Here's where you should think about whether or not some events you've added into your story proves beneficial to the plot, or just drags the pace.

c) Let your story end at a natural stopping place. Don’t give in to the temptation to let it linger on.
Not sure if any of you have experienced these but I have read a couple of stories that seemed like it had a hanging end. Do not mistake this for a story that leaves you wanting more. Look to your animes for the prominent differences. Some animes leave you "Hah? What does that mean?" This meant that it was left hanging. Others leave you with this, "I wanted more experiences from that world, more matches, more fights." This is what makes a good end.

d) Make sure that you haven’t created a ‘paper dragon’ and that your character(s) resolve the issue (or not) under their own power.
Imagine this. Johnny is trapped in an alleyway, the wall behind him too tall to climb over, there are no doors or windows at either side of him; just walls -and right in front of him is a menacing monster about 15 feet tall. There's no way he'll survive and he's going to die, eaten alive. But out from no where a strange lazer zaps the monster and it disintegrates. Keep in mind that the lazer nor technology of any form exists in this story. The lazer really came out of no where. Rather illogical and out of place right? Avoid this.

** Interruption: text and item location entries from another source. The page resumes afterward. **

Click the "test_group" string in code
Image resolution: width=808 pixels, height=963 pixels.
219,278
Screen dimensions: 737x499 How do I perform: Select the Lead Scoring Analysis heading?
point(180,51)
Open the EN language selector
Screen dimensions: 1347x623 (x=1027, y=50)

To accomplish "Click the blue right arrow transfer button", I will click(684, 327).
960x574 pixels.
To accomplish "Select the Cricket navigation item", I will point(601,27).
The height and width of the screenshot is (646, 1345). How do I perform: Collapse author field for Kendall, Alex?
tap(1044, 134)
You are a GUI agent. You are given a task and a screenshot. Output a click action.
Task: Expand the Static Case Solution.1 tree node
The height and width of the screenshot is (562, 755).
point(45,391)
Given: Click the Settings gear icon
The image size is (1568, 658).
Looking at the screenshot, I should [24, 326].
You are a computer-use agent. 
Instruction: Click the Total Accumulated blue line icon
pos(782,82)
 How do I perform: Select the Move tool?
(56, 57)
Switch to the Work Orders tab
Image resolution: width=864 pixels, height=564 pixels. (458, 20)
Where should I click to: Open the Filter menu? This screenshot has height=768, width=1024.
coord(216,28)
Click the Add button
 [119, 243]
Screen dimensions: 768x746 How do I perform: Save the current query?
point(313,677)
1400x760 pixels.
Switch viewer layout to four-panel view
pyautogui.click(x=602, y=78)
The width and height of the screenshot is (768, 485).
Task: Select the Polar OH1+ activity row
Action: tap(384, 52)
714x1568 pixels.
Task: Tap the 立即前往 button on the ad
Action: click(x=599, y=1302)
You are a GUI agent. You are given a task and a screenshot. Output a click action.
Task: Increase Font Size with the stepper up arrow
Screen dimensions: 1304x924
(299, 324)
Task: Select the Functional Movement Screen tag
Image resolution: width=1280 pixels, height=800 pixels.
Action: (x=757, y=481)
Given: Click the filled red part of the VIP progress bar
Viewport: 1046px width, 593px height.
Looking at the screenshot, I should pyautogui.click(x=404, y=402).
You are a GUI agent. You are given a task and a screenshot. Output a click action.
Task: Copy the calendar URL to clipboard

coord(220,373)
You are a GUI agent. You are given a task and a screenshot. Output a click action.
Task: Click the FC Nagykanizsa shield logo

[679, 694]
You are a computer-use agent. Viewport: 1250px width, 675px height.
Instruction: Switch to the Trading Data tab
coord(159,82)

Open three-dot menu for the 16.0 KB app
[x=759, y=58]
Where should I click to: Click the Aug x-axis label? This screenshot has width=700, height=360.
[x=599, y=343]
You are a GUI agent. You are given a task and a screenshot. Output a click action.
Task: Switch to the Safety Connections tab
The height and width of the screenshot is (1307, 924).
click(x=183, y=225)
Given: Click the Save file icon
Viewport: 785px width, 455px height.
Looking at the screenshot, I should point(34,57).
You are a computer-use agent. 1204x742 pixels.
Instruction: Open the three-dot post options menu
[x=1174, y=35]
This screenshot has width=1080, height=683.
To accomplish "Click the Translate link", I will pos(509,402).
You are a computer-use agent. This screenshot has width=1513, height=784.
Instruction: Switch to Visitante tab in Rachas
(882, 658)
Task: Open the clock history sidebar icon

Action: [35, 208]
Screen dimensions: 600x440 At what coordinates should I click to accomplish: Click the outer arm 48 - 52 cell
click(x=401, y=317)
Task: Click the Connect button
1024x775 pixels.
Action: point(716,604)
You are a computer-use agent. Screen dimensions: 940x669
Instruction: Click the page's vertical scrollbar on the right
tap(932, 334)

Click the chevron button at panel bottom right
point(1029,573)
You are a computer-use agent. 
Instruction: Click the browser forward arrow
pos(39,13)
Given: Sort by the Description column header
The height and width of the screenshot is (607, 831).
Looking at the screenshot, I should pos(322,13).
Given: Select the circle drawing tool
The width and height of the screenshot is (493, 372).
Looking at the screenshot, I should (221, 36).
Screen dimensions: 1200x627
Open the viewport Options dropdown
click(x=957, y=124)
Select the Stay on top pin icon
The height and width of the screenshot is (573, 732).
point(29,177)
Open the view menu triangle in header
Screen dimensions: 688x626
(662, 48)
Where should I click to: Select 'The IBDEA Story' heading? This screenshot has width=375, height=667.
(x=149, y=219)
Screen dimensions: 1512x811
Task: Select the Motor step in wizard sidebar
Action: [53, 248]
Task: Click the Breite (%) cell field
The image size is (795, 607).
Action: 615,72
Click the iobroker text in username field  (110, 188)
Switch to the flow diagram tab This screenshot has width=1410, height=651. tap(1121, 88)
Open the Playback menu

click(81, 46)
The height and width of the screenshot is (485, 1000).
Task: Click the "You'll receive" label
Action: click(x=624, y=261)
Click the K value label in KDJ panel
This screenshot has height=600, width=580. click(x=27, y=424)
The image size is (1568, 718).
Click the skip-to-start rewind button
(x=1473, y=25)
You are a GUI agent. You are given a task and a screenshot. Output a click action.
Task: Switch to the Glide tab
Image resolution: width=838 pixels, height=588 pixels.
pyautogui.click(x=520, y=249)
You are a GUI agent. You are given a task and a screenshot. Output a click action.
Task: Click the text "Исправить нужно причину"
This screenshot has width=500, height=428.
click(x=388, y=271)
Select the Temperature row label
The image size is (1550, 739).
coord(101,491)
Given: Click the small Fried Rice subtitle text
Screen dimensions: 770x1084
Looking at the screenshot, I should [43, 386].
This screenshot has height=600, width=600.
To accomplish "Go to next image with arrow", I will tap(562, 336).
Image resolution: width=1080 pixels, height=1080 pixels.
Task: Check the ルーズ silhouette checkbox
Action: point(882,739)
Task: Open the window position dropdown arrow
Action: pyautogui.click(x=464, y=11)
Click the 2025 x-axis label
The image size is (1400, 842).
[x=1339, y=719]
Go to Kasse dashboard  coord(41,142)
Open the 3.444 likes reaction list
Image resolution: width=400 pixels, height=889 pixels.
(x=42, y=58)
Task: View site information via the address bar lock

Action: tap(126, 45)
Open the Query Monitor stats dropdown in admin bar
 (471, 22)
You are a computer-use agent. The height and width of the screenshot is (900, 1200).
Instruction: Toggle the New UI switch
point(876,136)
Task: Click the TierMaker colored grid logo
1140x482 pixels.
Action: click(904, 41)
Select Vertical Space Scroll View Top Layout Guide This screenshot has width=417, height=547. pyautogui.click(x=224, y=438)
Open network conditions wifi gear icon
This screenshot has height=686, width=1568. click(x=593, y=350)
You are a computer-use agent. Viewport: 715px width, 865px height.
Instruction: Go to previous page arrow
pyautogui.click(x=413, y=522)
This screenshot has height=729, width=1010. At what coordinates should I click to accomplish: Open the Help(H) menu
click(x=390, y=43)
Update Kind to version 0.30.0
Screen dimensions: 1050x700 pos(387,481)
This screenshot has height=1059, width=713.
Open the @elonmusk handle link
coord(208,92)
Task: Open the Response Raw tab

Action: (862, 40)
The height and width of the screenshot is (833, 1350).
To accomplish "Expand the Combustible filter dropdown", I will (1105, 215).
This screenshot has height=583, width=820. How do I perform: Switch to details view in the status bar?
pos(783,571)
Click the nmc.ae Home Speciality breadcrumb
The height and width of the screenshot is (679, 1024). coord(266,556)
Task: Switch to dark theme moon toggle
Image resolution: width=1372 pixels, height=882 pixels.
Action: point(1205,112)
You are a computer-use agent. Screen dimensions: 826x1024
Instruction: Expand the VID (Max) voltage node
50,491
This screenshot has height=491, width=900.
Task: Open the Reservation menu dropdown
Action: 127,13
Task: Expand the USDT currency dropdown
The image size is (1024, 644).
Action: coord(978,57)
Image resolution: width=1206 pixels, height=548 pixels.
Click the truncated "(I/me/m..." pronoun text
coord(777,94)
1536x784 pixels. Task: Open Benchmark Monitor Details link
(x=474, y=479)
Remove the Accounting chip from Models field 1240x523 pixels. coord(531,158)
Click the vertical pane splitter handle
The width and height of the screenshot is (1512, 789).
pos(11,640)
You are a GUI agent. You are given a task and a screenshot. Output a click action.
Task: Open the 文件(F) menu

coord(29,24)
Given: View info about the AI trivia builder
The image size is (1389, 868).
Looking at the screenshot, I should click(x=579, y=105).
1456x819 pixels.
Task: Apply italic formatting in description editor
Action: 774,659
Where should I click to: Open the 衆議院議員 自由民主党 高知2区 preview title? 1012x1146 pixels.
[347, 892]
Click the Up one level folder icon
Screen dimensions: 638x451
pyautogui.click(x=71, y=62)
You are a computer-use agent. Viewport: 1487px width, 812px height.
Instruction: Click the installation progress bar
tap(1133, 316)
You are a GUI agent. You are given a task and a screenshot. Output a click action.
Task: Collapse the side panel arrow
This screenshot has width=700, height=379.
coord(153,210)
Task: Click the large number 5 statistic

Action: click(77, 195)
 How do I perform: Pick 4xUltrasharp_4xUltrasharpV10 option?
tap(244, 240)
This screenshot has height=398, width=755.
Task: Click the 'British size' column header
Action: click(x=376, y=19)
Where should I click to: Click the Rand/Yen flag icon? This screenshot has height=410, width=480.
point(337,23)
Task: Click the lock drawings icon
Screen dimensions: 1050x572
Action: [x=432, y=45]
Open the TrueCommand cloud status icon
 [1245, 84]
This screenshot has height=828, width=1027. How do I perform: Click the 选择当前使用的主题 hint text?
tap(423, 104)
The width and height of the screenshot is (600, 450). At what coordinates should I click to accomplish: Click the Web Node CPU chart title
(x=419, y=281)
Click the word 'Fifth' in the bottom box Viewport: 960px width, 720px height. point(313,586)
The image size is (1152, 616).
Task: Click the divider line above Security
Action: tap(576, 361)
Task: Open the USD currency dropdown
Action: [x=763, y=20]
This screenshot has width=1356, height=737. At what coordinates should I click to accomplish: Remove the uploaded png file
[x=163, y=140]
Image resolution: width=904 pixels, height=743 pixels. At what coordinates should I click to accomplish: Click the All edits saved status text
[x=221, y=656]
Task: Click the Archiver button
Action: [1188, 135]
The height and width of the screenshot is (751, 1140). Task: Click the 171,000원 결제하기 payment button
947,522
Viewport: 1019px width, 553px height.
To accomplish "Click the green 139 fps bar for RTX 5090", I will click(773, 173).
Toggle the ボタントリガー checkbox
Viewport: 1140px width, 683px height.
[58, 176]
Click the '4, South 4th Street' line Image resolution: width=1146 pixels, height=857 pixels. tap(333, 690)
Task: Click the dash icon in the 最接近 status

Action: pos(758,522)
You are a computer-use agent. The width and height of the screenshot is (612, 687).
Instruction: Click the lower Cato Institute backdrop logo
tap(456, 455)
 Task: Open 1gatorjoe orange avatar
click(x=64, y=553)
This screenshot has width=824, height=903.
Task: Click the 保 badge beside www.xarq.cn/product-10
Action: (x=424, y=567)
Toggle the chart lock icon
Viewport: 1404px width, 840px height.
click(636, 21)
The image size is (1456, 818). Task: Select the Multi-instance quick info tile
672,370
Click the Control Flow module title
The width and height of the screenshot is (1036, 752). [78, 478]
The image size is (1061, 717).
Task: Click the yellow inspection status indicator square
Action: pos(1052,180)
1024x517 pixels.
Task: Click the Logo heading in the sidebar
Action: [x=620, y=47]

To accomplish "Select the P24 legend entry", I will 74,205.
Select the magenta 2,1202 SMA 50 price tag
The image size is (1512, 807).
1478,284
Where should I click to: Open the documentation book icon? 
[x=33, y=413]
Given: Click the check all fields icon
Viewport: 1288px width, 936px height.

Just to add, I've just remembered another SPAG mistake I make pretty frequently, the "their" and "they're" syndrome. Know the difference and don't keep making this mistake.

02-13-2008, 11:29 PM
Hypergraphian: Don't forget "there." It happens quite often, especially among younger folks.

02-14-2008, 01:49 AM
I do their there thier all the time.. <.<

02-14-2008, 08:31 AM
Hypergraphian: Don't forget "there." It happens quite often, especially among younger folks.

Yup... lol... thanks and "there" too :) .... gonna add this onto the main post

02-14-2008, 08:42 AM
I suppose you might as well throw its, it's, and its' in there too. They're also commonly misused.

02-14-2008, 11:56 AM
I suppose you might as well throw its, it's, and its' in there too. They're also commonly misused.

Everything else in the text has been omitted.